TO DO -> Copy every line that holds the string "BLOK" from the data below.
━━ MATERIAL TO PROCESS
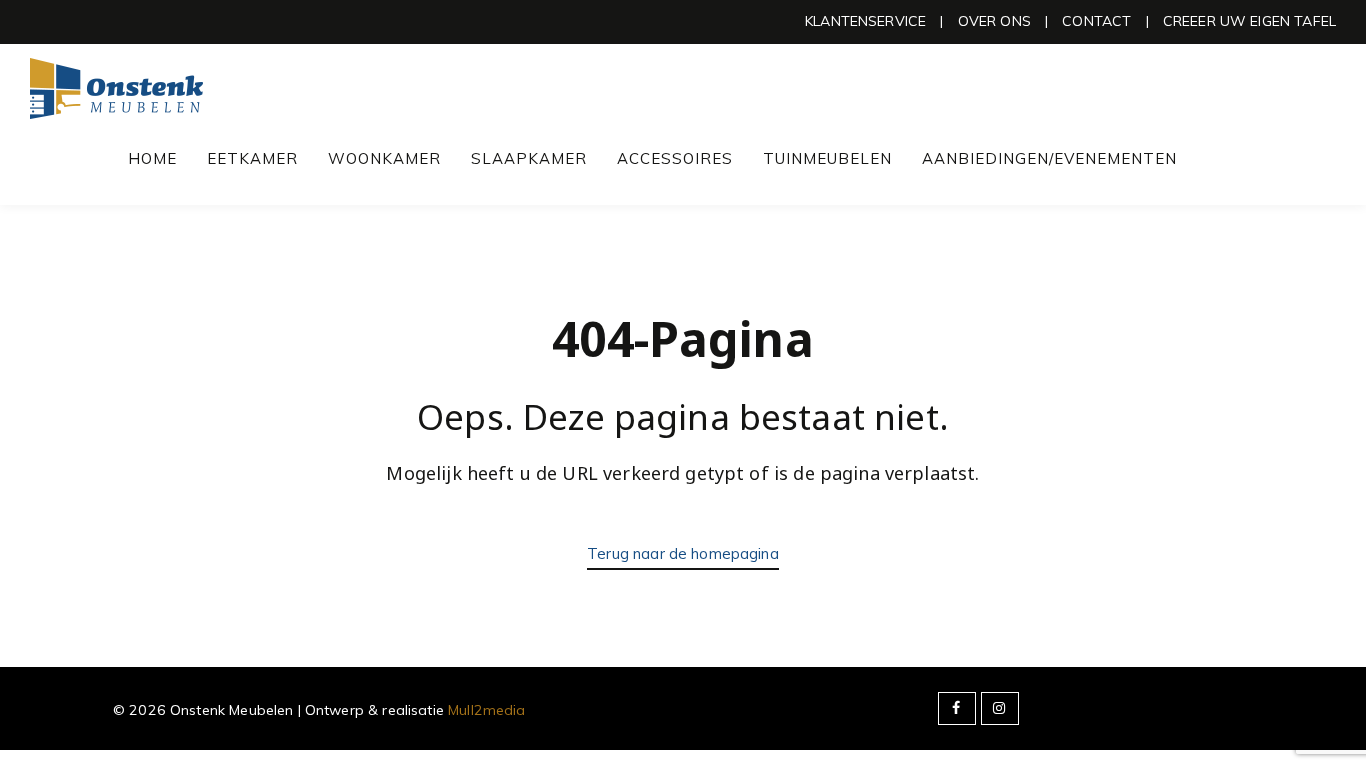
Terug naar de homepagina (683, 553)
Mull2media (487, 710)
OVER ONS (994, 21)
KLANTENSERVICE (865, 21)
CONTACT (1096, 21)
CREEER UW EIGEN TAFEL (1249, 21)
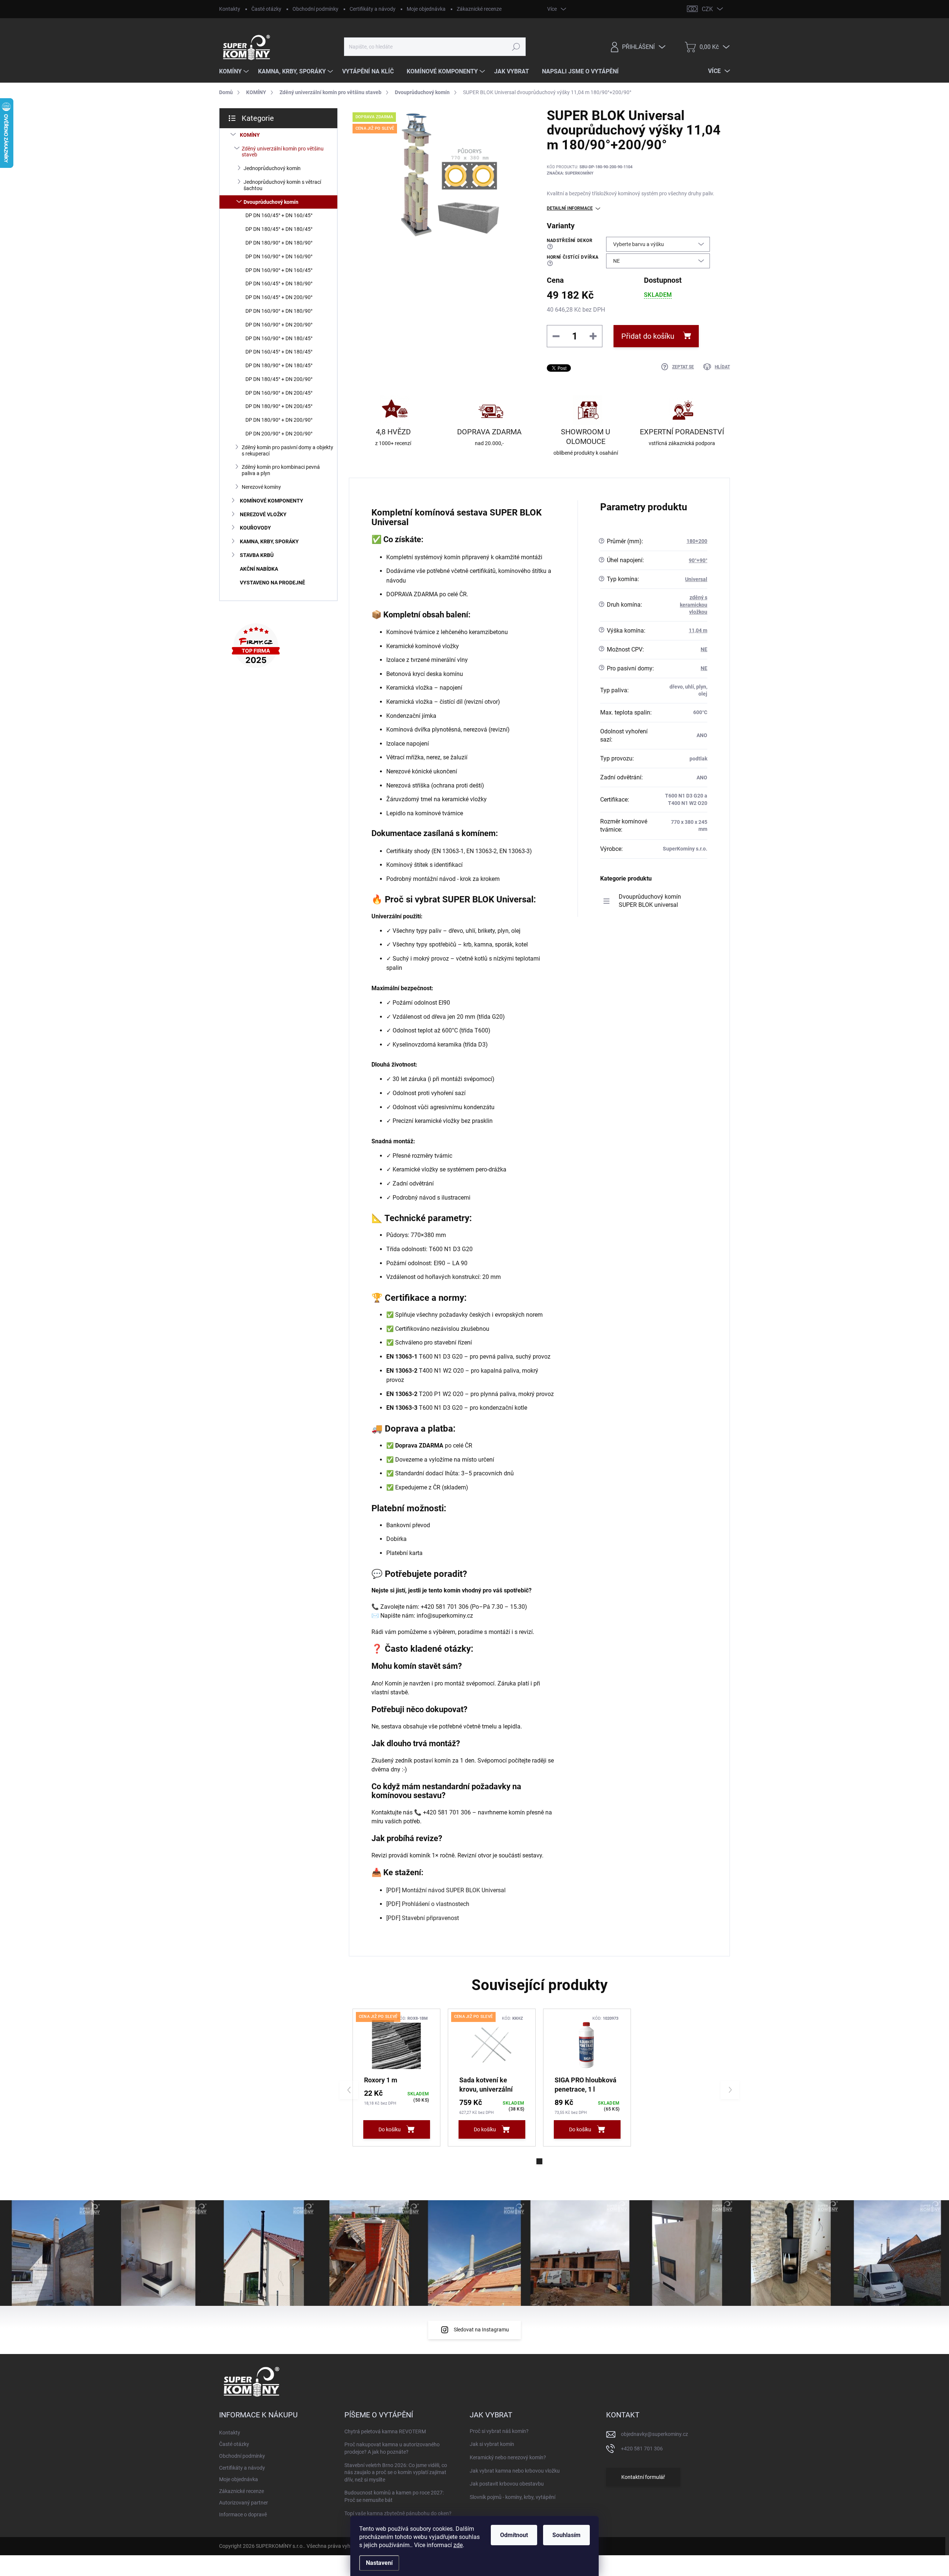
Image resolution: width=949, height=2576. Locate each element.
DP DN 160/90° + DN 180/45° (279, 338)
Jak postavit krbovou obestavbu (507, 2484)
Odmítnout (514, 2535)
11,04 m (698, 630)
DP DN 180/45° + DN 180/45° (279, 229)
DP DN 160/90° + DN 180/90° (279, 311)
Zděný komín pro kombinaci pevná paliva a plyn (281, 470)
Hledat (515, 47)
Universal (696, 579)
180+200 (697, 541)
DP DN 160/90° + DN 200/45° (279, 393)
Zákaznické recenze (479, 9)
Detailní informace (570, 208)
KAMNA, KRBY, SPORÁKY (269, 541)
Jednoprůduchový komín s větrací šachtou (282, 185)
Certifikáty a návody (373, 9)
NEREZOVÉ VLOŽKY (263, 514)
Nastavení (379, 2562)
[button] (539, 2161)
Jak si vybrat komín (492, 2444)
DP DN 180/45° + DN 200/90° (279, 379)
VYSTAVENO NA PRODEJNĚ (272, 583)
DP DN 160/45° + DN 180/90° (279, 283)
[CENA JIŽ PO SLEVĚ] (396, 2044)
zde (458, 2545)
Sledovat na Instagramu (481, 2330)
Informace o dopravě (243, 2514)
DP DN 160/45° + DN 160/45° (279, 215)
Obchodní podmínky (315, 9)
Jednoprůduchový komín (272, 168)
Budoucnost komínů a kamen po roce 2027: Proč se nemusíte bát (394, 2496)
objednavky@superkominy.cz (654, 2434)
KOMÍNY (250, 135)
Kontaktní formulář (643, 2477)
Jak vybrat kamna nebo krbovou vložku (515, 2471)
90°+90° (698, 560)
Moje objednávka (426, 9)
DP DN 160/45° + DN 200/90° (279, 297)
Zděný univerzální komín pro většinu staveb (283, 152)
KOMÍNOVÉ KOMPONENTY (271, 501)
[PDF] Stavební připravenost (422, 1918)
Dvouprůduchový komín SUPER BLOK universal (650, 900)
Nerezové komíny (261, 487)
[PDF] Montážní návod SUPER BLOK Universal (446, 1890)
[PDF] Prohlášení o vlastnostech (427, 1903)
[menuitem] (235, 71)
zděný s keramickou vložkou (693, 604)
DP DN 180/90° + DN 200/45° (279, 406)
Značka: (570, 173)
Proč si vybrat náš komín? (499, 2431)
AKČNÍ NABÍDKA (259, 569)
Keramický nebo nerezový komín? (508, 2457)
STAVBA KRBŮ (257, 555)
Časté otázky (266, 9)
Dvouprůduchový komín (271, 202)
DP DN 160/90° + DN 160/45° (279, 270)
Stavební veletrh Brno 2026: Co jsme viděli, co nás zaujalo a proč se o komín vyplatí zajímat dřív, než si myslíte (395, 2472)
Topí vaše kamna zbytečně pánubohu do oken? (398, 2513)
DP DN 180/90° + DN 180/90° (279, 243)
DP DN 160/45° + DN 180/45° (279, 352)
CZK (707, 9)
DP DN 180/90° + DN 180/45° (279, 365)
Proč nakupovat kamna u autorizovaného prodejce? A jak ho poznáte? (392, 2448)
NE (704, 649)
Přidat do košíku (647, 336)
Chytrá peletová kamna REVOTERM (385, 2431)
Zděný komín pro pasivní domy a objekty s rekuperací (287, 450)
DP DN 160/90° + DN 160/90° (279, 256)
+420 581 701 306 (642, 2448)
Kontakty (229, 9)
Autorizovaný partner (243, 2503)
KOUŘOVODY (255, 528)
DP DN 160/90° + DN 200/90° (279, 325)
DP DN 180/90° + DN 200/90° (279, 420)
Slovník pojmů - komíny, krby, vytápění (512, 2497)
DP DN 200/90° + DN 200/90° (279, 434)
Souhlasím (566, 2535)
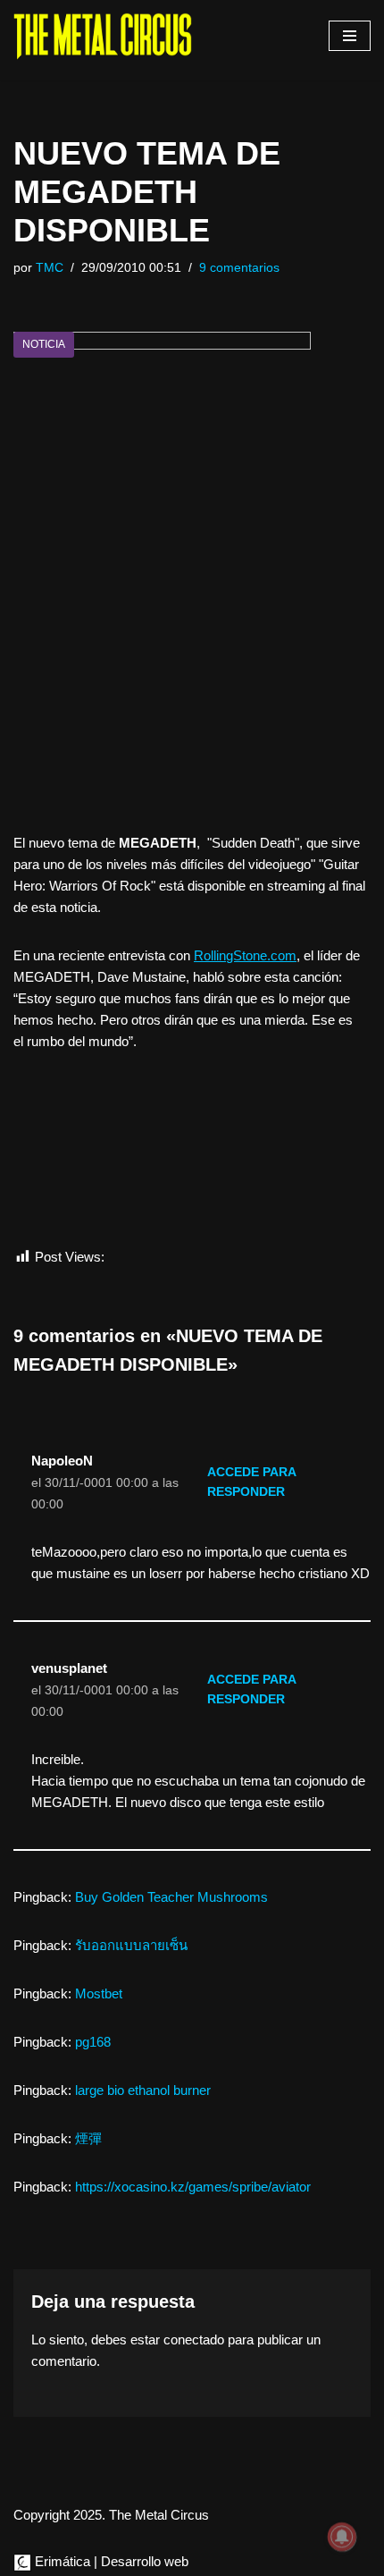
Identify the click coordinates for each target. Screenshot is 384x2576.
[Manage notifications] (342, 2536)
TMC (49, 267)
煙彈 (88, 2138)
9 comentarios (239, 267)
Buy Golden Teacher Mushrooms (171, 1897)
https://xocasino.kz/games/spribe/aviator (193, 2186)
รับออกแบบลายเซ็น (131, 1945)
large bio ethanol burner (143, 2090)
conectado (193, 2339)
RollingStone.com (245, 955)
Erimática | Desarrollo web (109, 2561)
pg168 (93, 2041)
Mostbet (98, 1993)
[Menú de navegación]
━━━━
ANSWER ->
Dvouprůduchový komín SUPER BLOK universal (650, 900)
[PDF] Montážní návod SUPER BLOK Universal (446, 1890)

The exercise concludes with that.